At the Educational Institute of Scotland’s (EIS) annual general meeting, delegates asked its council to investigate and report on how the role of named person – which will fall to many teachers – affects their present workloads.
The move came after news that a handful of officials at one local authority had to cover for 80 named persons during school holidays.
The Named Person scheme, which appoints a state guardian to every child in Scotland to monitor their ‘wellbeing’, has come under heavy fire in recent weeks.
It is due to come into full legal force in August but pilot versions of the scheme have been operating in various areas of Scotland for several years.
During the annual general meeting, senior members of EIS stood up and raised concerns about the plans.
EIS council member John Swinburne said the scheme would lead to “vast, expensive bureaucracy to no effect”.
“It will divert resources from vulnerable children who really need them and it has been got through because people don’t understand the implications of this.
“It is a misguided, stupid, nonsensical piece of legislation, and who will pick up the tab for it? It’s high time that we’re really, really clear about that.”

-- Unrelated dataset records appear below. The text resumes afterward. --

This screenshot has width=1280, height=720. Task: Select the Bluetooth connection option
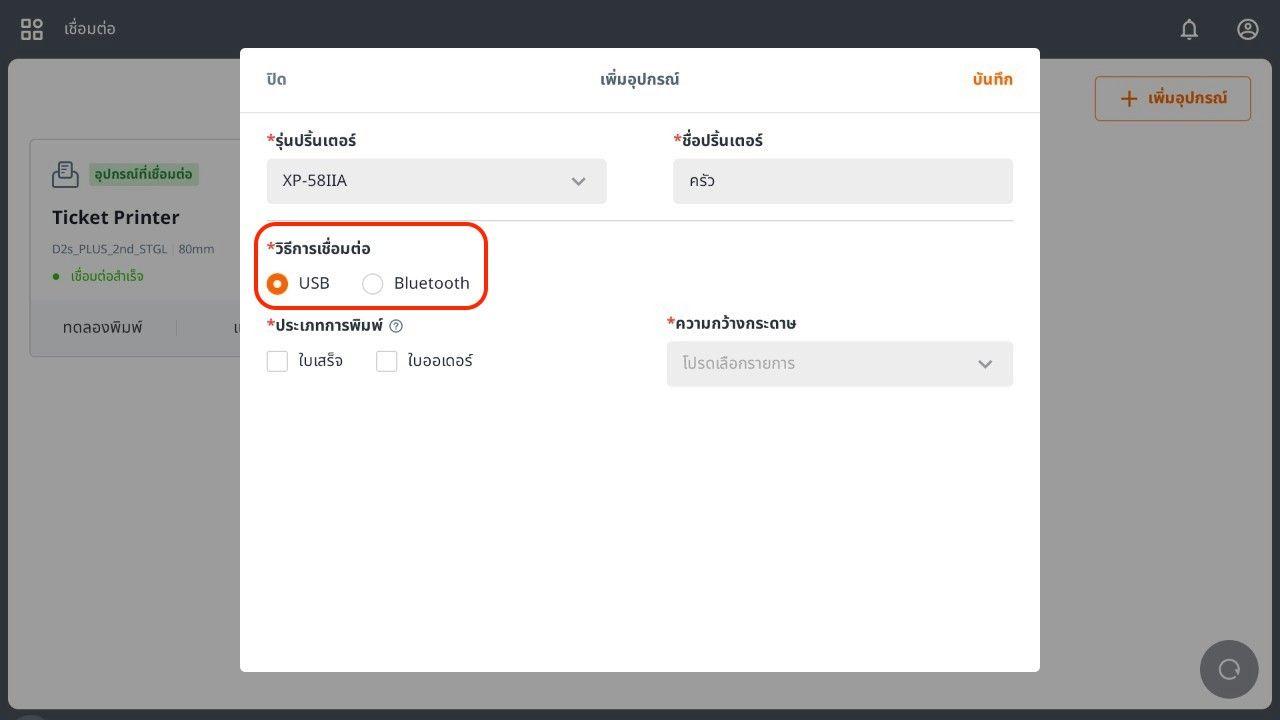pyautogui.click(x=373, y=284)
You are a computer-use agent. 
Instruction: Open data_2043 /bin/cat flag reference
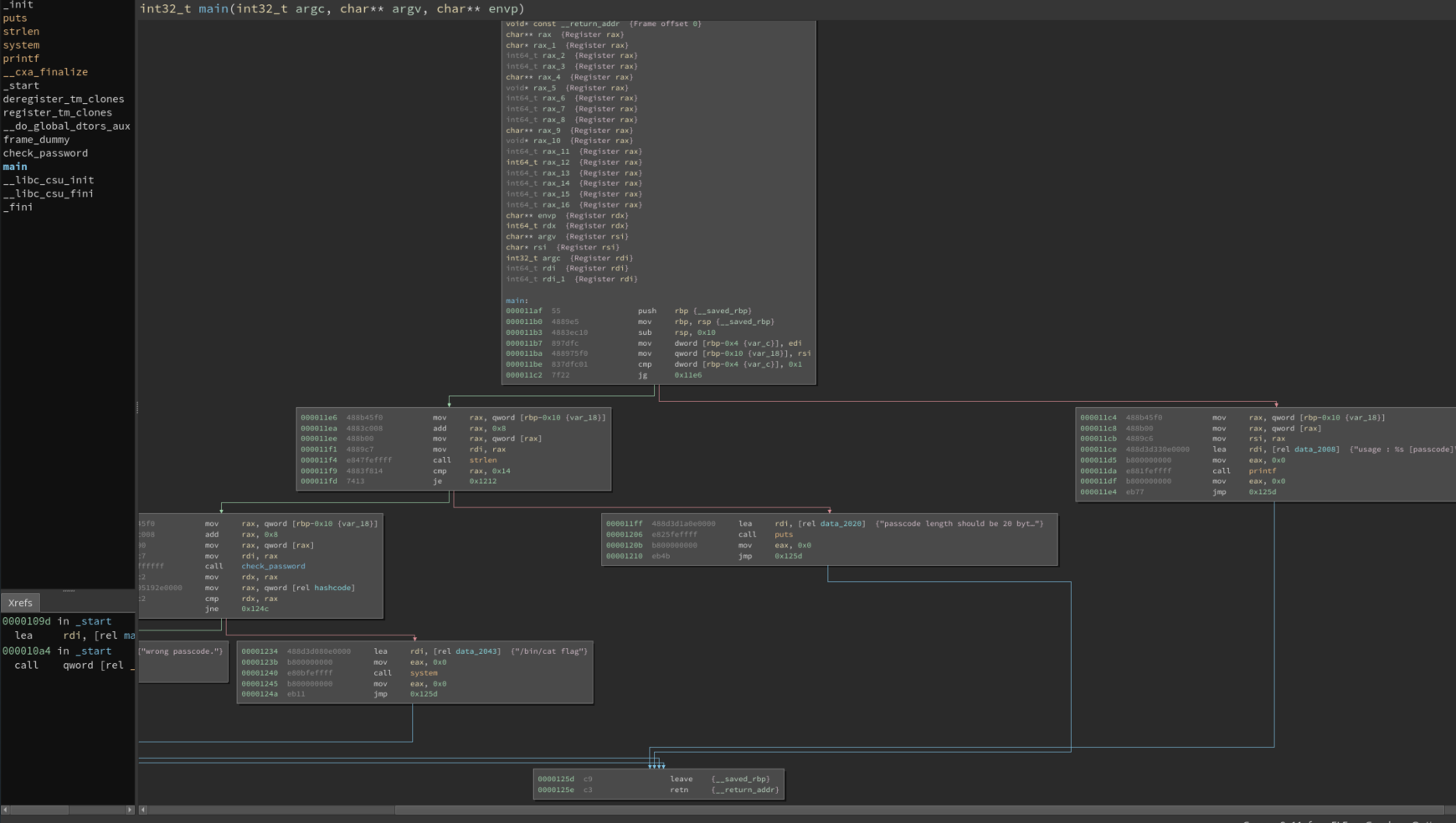coord(477,651)
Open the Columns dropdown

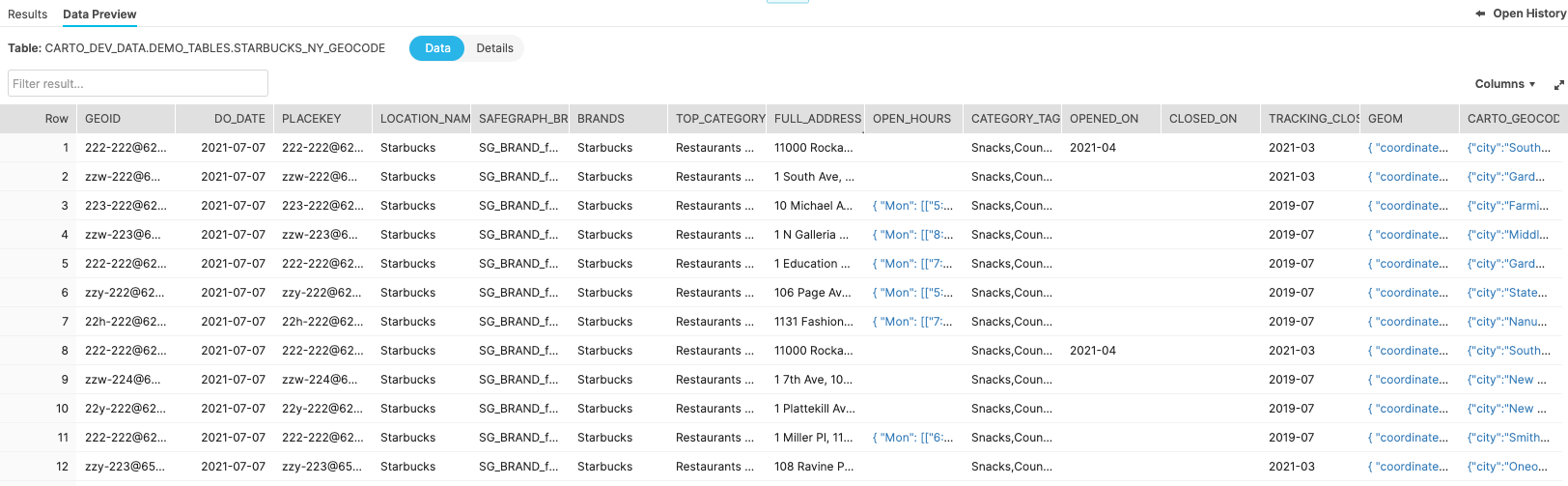click(x=1504, y=84)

David Baxter, another council member, said there is a “big black hole” surrounding the provision of the Named Person scheme, and warned of a “huge potential for this to become yet another driver of excessive workload” for teachers.
He pointed to the fact that teachers will not be able to fulfill the role of named person during school holidays and out of hours.
“Any local authority that claims this is merely a continuation of good practice”, he added, “is at risk of burying their head in the sand and ignoring the potential risk”.
The No to Named Persons campaign – which is leading opposition to the scheme – noted that Scotland’s Deputy First Minister John Swinney would be visiting the EIS annual meeting on Friday.
A spokesman said: “Given his angry denunciation of those who disagree with his Named Person policy, this is going to make Mr Swinney’s visit to the EIS conference very interesting.
“He’s tried assiduously to ignore the concerns of the professionals whom he is burdening with the job of Named Person. That is coming back to haunt him now.”
Last week it emerged that at Moray Council eight workers had to cover for 80 named persons during school holidays.
Employees at the council, which has been operating a pilot version of the scheme, faced up to 25 referrals a day from the police over problem children.